**EXERCISE TASK 1**
Using the post on art image access, answer these:
(a) Who edited Introduction to Art Image Access?
(b) Besides online, in what other form is the publication available?
(c) How many main essays does the publication consist of?
**EXERCISE TASK 2**
Carry on the post on art image access from its last sentence, keeping the same voice.

**TEXT SECTION**
────────────────────

Posts tagged as:

Art history

Tattoo Art Fest (113/290) - 04-06Jul08, Paris ...

When I first began delving into online access to images, I focused on copyright and other practical issues.  Ultimately my interest turned to the actual retrieval of images.  I read a lot online, including journal articles and books.  Gradually I began to get the lay of the land and learned the lingo.  It was quite a while before I discovered Introduction to Art Image Access, edited by Murtha Baca, but when I did I knew that this was the place I should have started.

Having come from searching inside the forest it was a revelation.  I don’t regret my path, having a penchant for doing things the hard way and for the search itself.  But for anyone curious about the subject this is where I would suggest starting.  It is a clear, consise, and comprehensive introduction to the “subject of images” in the context of providing access to the images.   This online publication, which is also available in print, “addresses the issues that underlie the intellectual process of documenting a visual collection to make it accessible in an electronic environment” and is one of several Data Standards and Guidelines the Getty makes available for free.

It consists of four main essays: Subject Access to Art Images, The Language of Images, It Begins with the Cataloguer, and  The Image User and the Search for Images.   It also contains an annotated List of Tools, a Glossary, and a Selected Bibliography.  Each of the essays is illustrated with a number of images which are integral to the text.  These concrete examples of the concepts described are one of strongest points of the book.    Each essay is under 15 pages and is packed with valuable information.  Each subsection, and even, on occasion, each paragraph makes assertions or poses questions that could provide the basis for a full college course.

────────────────────

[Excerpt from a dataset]
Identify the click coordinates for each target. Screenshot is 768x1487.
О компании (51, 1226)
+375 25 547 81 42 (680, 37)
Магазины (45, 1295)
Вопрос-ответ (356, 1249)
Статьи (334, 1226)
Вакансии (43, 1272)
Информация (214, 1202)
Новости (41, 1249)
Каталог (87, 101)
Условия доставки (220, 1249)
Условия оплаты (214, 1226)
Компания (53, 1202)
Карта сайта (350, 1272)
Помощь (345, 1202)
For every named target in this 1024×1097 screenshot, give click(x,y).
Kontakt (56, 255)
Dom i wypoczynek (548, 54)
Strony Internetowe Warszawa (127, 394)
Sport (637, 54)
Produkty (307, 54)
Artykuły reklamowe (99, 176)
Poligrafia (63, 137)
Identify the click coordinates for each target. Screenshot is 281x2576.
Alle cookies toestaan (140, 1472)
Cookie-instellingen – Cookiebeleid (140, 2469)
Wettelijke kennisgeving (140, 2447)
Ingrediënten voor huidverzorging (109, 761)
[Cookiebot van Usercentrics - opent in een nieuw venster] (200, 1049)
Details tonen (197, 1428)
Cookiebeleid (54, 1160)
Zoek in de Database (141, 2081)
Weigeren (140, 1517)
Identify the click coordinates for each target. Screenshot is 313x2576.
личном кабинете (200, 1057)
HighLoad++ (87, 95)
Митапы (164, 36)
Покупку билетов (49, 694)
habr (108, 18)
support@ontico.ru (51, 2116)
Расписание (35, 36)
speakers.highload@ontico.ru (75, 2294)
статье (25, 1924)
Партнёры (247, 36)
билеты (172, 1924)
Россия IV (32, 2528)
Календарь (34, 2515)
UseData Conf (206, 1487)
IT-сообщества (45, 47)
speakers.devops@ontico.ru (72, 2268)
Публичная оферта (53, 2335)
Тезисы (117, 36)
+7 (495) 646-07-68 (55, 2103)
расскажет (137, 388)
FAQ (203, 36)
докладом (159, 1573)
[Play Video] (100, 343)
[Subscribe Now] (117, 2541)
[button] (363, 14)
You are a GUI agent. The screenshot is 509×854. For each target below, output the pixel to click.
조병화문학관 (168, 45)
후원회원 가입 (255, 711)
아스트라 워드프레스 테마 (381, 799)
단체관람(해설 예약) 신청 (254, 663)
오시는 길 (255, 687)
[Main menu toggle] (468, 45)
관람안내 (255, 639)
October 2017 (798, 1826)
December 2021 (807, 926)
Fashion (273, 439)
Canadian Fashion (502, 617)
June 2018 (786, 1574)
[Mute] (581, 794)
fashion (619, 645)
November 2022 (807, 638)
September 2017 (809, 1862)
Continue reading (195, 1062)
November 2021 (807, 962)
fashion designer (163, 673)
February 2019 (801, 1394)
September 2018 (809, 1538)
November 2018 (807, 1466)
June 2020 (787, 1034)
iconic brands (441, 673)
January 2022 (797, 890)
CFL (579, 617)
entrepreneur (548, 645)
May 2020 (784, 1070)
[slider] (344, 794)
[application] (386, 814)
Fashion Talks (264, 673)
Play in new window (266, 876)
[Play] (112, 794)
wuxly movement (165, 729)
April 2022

────────────────────

**FINAL RESULT 1**
(a) Murtha Baca
(b) In print
(c) Four

**FINAL RESULT 2**
Together these essays provide a kind of blueprint for navigating the world of digital image management at the back end with the front end in mind.   It is aimed at a wide range of visual resources professionals.   Anyone who goes on to become an art historian, curator or cataloger will end up delving deeply into many of the topics mentioned here.

What can one take away from this set of essays?  Here are a handful of what I deem to be the most important points with respect to subject matter analysis, with full credit to the author, and apologies for any simplification:

  • Images are are always of a specific instance of something.  This characteristic of images makes it particularly important to provide access to a subject of an image at as many points as possible within the range of terms that can describe or identify that subject.
  • That subjects includes activities, events, persons, objects, place and time.
  • The difference between description and identification.
  • Subject can be described using a continuum of terms from the broadly generic to the relatively specific.
  • The difference between ofness and aboutness
  • That about-ness can be seen as an essential element of subject analysis of some art.
  • That about-ness may be more tenuous, less clear, and perhaps even an unnecessary element of subject analysis.
  • Index anything that is clearly depicted
  • Index anything that is not clearly depicted if the mere fact of its presence in the image is informative
  • Do not index parts of a whole if the whole is indexed and the parts are implicit in it.
  • Whenever a work of art is about a literary work, provide access through the name of that literary work.
  • That an art image may be not only a work of art itself but also an image of another work of art.
  • Using consistent vocabulary promotes recall of relevant images; providing the means for organizing the retrieval based on category promotes precision.
  • Categories can be differentiated from one another by placing them in different fields in a database record or otherwise identifying them as different metadata elements.
  • The depth of subject analysis depends on the knowledge of the indexer .
  • The goals or focus of a particular institution can also affect depth of indexing.
  • Use controlled vocabularies, guidelines for subject analysis, and even checklists or picklists of possible subject aspects.
  • Use a vocabulary with a syndetic structure that provides good links from the broadest to the narrowest terms, links that lead from the generic to the specific, like thesauri.
  • Any given image may be of interest to different disciplines with different vocabularies.
  • The ultimate goal is retrieval.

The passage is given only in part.